Task statement:
Using the data that follows, return exactly the lines from the one that contains "Task: Open the Default library dropdown" through the one that contains "This screenshot has height=250, width=430.", ends included.

Source information:
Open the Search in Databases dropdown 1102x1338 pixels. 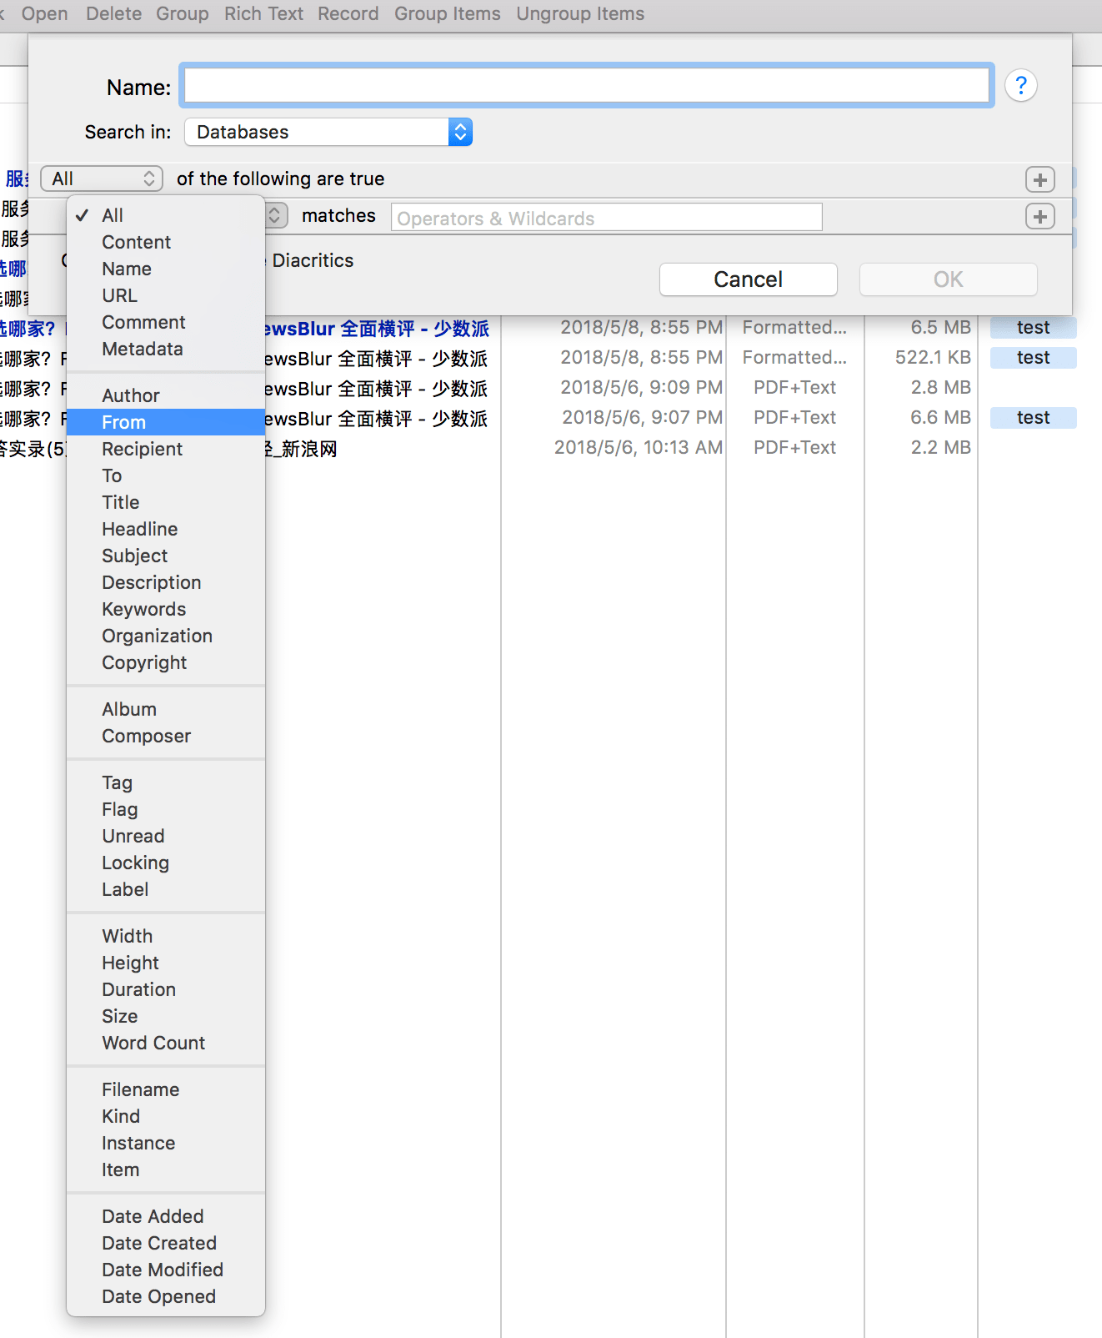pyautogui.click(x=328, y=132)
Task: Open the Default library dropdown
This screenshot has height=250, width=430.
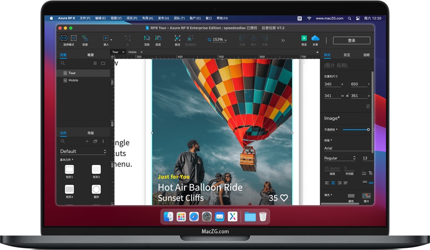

--

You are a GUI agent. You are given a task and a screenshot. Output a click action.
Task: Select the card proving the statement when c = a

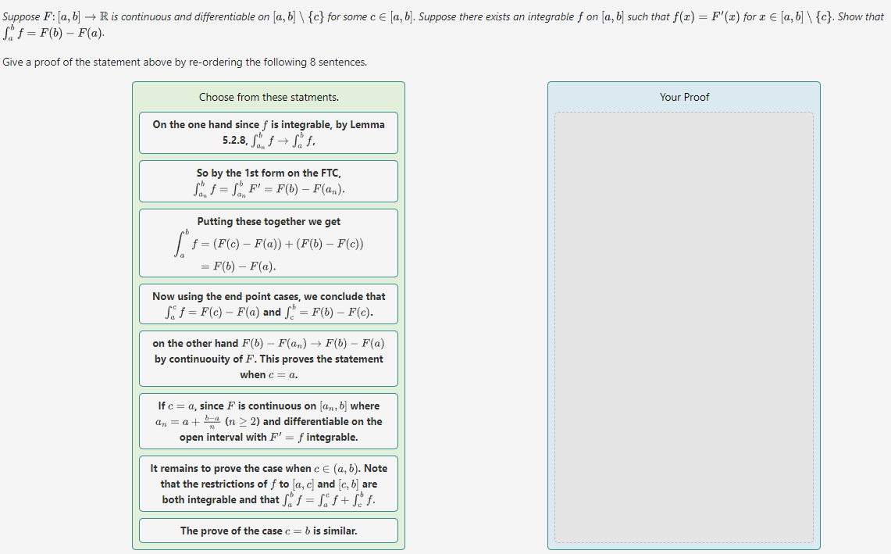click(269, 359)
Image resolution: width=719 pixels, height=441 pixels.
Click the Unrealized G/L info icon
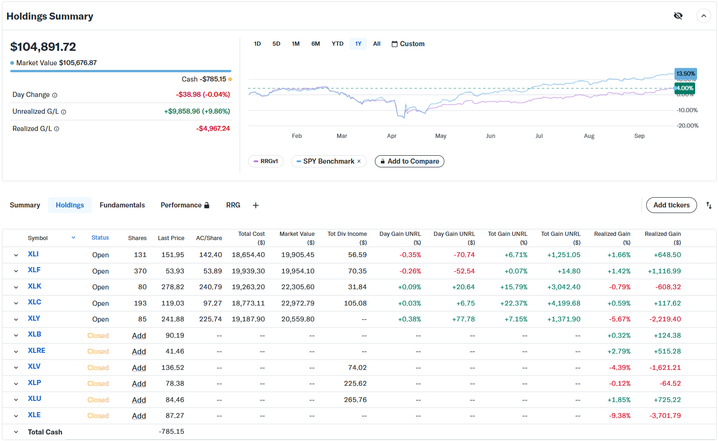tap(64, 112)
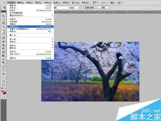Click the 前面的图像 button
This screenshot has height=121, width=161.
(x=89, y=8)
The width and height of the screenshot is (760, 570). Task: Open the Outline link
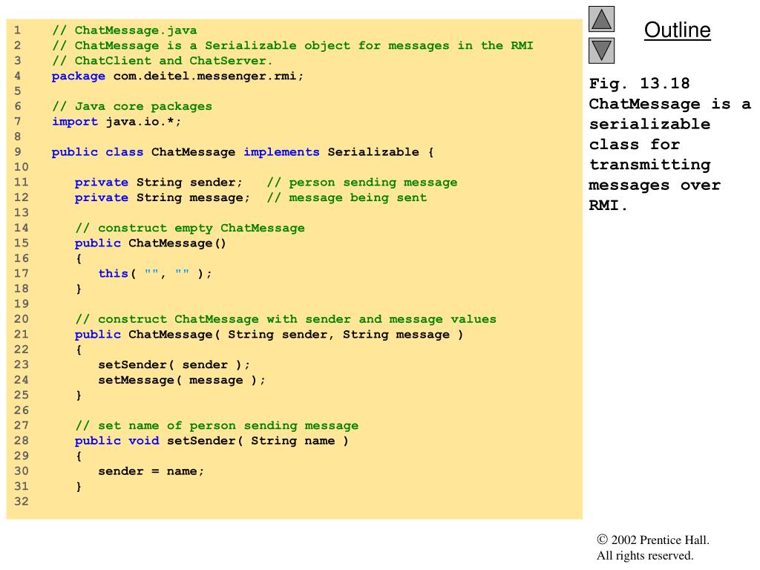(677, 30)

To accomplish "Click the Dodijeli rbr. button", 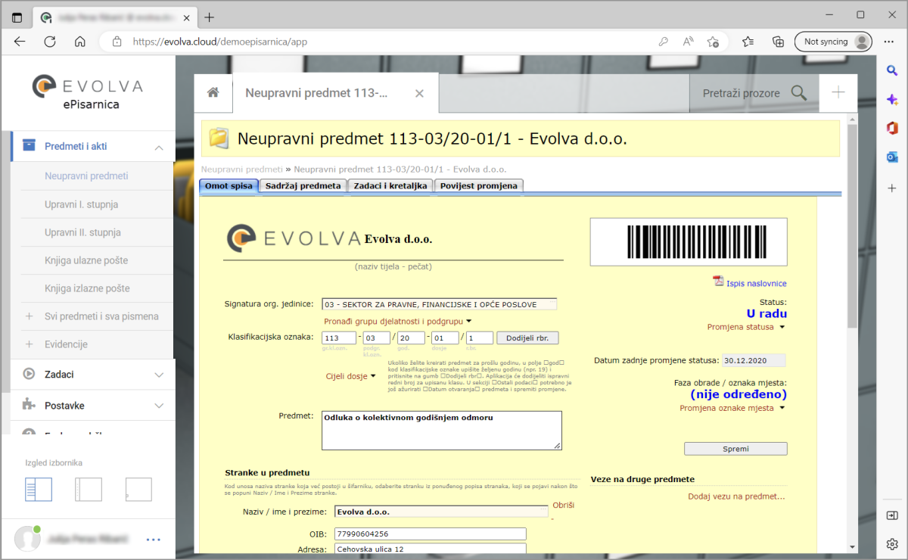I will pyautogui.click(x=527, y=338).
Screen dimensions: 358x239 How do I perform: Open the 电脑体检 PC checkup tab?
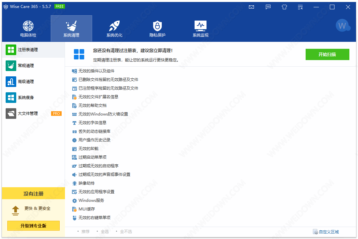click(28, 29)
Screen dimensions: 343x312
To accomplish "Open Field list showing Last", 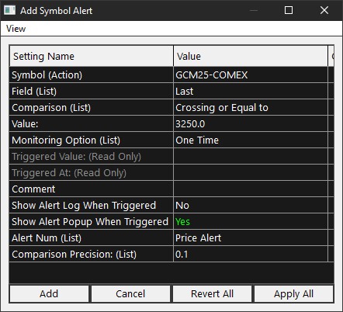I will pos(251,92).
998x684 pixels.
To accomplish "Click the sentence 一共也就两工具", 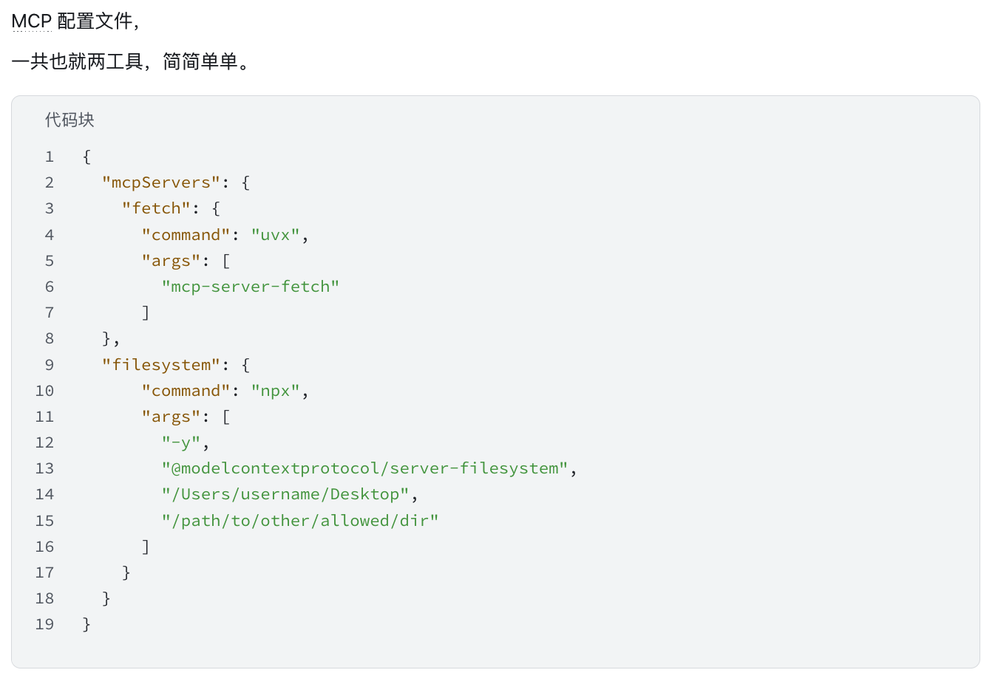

Finished exercise:
Task: Open the Default library dropdown
This screenshot has height=250, width=430.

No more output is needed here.